At this point in my life I was pretty blasé about my diabetes care and my outlook was more “one day at a time”, rather than seeing the whole picture (I had an A1c of close to 9.0 to prove it!). Blood sugar high? Bolus and move on. Low? Snack time! Now that I’m trying to get baby-ready I am really working hard at keeping my BG steady with as few drastic BG swings as possible. My CDE told me all about the deviation smart numbers stuff and how it shows how dramatic my BG swings are. The way she explained it that if my deviation is larger, this is no bueno. She said that I want to be able to multiply my deviation by 3 and have the resulting number be less than my average BG. If I can multiply it by 4, she said that’s awesome. So guess what my goal is? Multiples of 4, baby.
But, with the plethora of information that my CGM provides, I have almost a fear when it comes to working out. See, the pretty graphs on my CGM tell me that my BG has no real pattern when it comes to exercise. Some days it will go up. Some it will go down. I haven’t noticed if this is dependent on if I eat before class, as well as when and what I eat. It just seems so random and without patterns. This annoys me. I do much better
in life with diabetes when I can at least get an idea of what to expect.

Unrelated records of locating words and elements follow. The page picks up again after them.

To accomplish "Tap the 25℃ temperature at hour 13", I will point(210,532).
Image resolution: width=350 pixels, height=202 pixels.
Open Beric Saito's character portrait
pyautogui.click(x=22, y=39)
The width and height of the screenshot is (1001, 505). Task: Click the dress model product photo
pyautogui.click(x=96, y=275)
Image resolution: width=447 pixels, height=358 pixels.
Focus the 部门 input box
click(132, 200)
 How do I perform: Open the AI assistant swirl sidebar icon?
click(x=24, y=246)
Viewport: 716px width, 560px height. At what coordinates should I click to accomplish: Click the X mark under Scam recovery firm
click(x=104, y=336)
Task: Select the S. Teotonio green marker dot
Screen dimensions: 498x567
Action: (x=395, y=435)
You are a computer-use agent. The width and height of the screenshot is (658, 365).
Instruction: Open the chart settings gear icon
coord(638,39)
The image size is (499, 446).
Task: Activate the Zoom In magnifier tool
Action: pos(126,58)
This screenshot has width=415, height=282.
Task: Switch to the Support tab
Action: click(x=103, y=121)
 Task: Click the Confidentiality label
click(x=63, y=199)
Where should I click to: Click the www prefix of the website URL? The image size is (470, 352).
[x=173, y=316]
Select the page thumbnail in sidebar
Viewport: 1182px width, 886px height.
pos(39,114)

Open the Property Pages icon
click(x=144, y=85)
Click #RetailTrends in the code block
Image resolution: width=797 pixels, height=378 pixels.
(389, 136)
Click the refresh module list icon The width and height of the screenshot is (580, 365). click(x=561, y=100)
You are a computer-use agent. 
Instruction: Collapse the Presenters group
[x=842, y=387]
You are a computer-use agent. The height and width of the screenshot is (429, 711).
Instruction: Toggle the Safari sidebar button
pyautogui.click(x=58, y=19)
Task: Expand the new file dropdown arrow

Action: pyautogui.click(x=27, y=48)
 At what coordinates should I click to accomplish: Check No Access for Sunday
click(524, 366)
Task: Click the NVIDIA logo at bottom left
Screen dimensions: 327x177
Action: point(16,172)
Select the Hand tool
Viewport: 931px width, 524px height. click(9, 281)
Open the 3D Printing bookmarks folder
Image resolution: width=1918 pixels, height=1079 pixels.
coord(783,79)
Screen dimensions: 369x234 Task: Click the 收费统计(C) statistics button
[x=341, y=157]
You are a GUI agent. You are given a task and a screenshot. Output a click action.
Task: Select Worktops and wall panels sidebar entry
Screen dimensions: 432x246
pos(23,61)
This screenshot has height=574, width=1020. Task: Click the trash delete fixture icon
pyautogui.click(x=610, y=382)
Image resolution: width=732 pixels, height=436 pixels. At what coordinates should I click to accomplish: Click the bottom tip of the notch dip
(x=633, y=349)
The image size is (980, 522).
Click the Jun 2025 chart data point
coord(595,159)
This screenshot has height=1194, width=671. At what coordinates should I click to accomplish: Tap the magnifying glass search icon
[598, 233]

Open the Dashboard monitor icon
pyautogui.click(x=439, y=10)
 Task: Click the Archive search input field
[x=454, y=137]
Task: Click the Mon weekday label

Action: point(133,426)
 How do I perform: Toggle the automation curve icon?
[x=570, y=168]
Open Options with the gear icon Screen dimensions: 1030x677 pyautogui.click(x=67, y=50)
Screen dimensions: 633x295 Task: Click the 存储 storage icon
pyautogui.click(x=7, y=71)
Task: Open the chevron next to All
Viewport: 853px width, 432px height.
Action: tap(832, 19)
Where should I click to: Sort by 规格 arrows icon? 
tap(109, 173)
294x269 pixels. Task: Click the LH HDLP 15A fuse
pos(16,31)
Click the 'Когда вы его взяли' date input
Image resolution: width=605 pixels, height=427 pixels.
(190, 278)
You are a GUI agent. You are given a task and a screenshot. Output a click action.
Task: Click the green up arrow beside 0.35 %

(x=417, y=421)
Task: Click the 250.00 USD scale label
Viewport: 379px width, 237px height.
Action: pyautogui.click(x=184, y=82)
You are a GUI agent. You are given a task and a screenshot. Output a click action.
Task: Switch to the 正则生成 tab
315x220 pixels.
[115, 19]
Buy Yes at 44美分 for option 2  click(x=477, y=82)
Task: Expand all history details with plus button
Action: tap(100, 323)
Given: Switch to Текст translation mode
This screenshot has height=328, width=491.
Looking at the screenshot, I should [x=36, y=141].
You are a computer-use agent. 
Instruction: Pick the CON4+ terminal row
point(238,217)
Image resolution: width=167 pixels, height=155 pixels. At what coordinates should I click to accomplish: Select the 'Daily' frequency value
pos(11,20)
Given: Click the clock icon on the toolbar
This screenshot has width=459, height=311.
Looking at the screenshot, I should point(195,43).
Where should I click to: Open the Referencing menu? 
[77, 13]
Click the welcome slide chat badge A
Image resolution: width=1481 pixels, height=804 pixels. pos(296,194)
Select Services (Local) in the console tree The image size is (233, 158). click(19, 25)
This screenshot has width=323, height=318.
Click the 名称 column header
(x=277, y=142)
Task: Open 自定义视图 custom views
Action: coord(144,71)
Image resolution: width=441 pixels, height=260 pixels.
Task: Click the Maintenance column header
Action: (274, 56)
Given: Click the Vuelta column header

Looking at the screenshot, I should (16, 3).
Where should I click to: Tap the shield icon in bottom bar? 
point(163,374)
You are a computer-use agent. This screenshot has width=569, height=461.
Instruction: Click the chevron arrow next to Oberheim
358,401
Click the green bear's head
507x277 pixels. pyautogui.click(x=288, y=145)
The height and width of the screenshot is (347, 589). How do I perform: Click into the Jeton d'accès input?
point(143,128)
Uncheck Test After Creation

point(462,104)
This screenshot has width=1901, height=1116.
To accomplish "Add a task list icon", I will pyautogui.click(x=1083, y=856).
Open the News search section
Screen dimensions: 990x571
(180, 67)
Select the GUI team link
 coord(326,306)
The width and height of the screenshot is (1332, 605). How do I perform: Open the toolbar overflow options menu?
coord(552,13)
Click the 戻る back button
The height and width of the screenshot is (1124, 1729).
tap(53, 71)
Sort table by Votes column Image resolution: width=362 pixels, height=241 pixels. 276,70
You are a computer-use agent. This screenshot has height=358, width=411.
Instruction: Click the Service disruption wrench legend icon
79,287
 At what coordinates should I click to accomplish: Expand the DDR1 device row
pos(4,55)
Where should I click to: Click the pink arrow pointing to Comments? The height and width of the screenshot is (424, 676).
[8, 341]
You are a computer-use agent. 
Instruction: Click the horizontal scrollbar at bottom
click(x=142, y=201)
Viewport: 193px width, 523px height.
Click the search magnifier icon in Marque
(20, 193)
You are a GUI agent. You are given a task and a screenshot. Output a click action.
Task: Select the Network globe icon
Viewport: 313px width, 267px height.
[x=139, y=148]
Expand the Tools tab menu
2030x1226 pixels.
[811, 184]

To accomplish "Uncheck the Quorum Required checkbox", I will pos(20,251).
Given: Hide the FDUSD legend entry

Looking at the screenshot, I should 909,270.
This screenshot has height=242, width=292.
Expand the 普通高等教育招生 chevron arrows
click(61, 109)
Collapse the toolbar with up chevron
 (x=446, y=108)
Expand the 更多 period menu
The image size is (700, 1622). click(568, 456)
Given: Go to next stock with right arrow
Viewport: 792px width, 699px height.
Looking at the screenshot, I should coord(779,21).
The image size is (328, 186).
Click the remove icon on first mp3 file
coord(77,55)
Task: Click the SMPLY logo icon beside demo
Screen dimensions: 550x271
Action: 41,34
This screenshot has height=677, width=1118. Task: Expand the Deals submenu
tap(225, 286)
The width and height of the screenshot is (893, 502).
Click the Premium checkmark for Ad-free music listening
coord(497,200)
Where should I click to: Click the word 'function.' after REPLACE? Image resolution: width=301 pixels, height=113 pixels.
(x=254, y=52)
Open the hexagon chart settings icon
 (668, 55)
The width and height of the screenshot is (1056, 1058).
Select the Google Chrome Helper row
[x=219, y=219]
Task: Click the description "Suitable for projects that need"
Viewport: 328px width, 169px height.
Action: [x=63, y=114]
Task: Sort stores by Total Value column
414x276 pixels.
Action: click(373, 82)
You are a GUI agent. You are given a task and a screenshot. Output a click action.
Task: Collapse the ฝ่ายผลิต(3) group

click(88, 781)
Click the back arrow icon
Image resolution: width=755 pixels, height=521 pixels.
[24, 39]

This also stresses me out because I’m trying to keep my blood sugars as steady as possible with as few swings in either direction. It’s easy to say, “Well, Laura, use the awesome tool of the CGM during your class and make adjustments as needed”, which I have been doing. However, it’s a lot easier said than done. Sometimes when I notice I’m rising, it’s almost like it’s too late. I can set a temp basal to +50-100% and I’ll still creep up and remain high for hours after exercise. It’s like a freight train you can’t stop. Setting a temp basal to much higher than that while I’m participating in such a physically challenging activity makes me nervous, but maybe this is what I need to do? Also, I’ve noticed that when I get really, really high I’ll crash and burn. Maybe too much correcting? I don’t know. All I know is that it’s not so good for my innards and certainly doesn’t feel great while it’s happening.
I am not sure what the solution is. I think that the first step is to keep better records of what I eat before workouts and when. I don’t know if I should take a step back from boxing and maybe try something that is less intense like walking on the treadmill or yoga or weight training or something? Something that is a more steady pace that may help prevent those nasty random spikes? What say you, DOC?